Lunchonderwerp Effectief EU terugkeerbeleid: Staatssecretaris Teeven kreeg met zijn voorstel voor een gezamenlijke pilot op enkele landen die onvoldoende meewerken aan terugkeer bijval van een groot aantal lidstaten. De volgende stap is verdere uitwerking van het voorstel.

Veiligheid en Justitie

Europol/Cepol: Een meerderheid van lidstaten wenst dat de Commissie een apart voorstel zal doen voor Cepol te doen, dat de rechtsbasis moet «Lissaboniseren» en de taken moet actualiseren. De Commissie is voornemens een apart voorstel te doen.

Nieuwe ontwikkelingen op JBZ-gebied (Justitie): Net als in de discussie op het gebied van Immigratie en Asiel, gaven de meeste lidstaten aan dat vooral consolidatie en implementatie centraal moeten staan. Daarnaast moet verder worden gewerkt aan versterking van het wederzijds vertrouwen. Er werden enkele suggesties naar voren gebracht, waarbij vooral versterking van de positie van slachtoffers en versterking van het instrumentarium op het terrein van confiscatie worden genoemd.
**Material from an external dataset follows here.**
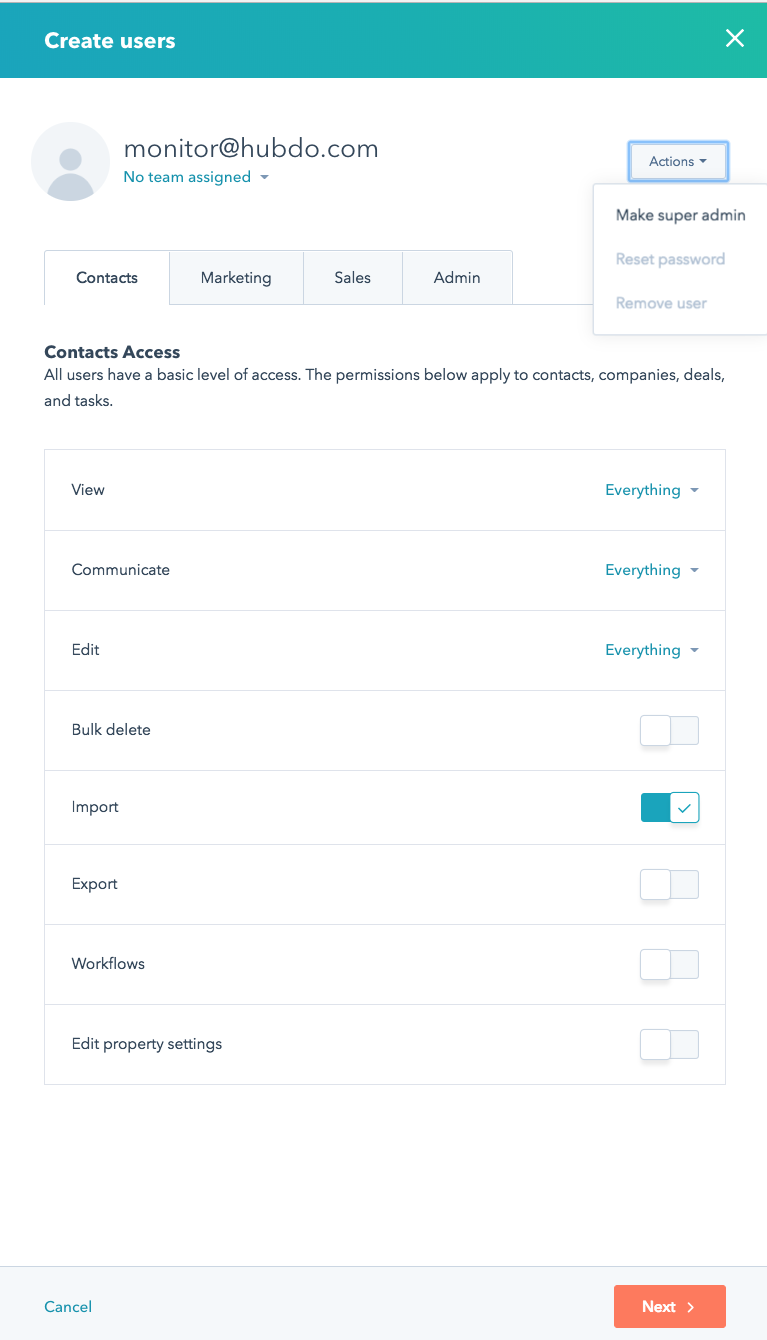The height and width of the screenshot is (1340, 767).
Task: Switch to the Marketing tab
Action: (x=236, y=278)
Verordening gegevensbescherming: Een ruime meerderheid van lidstaten kon zich vinden in de richting van de teksten van het Voorzitterschap, maar stelde wel dat nog nader overleg op het niveau van de raadswerkgroep moet plaatsvinden. Per onderdeel waren de reacties van lidstaten als volgt: A) Er was brede steun voor een ruime territoriale reikwijdte. B) Er was ruime steun voor de sleutelprincipes van hoofdstuk V inzake internationale overdrachten van gegevens, maar technische discussie over dit hoofdstuk vonden lidstaten wel noodzakelijk. C) De teksten van pseudonimisering, dataportabiliteit en de relatie tussen de verantwoordelijke en de verwerker kregen steun van veel lidstaten, maar verder werk op expertniveau is nodig. D) Ten slotte kozen de meeste lidstaten bij profiling voor het beperken tot het reguleren van automatische verwerking. Duidelijk werd dat de lidstaten nog niet toe aan besluitvorming toe zijn, ook niet op onderdelen.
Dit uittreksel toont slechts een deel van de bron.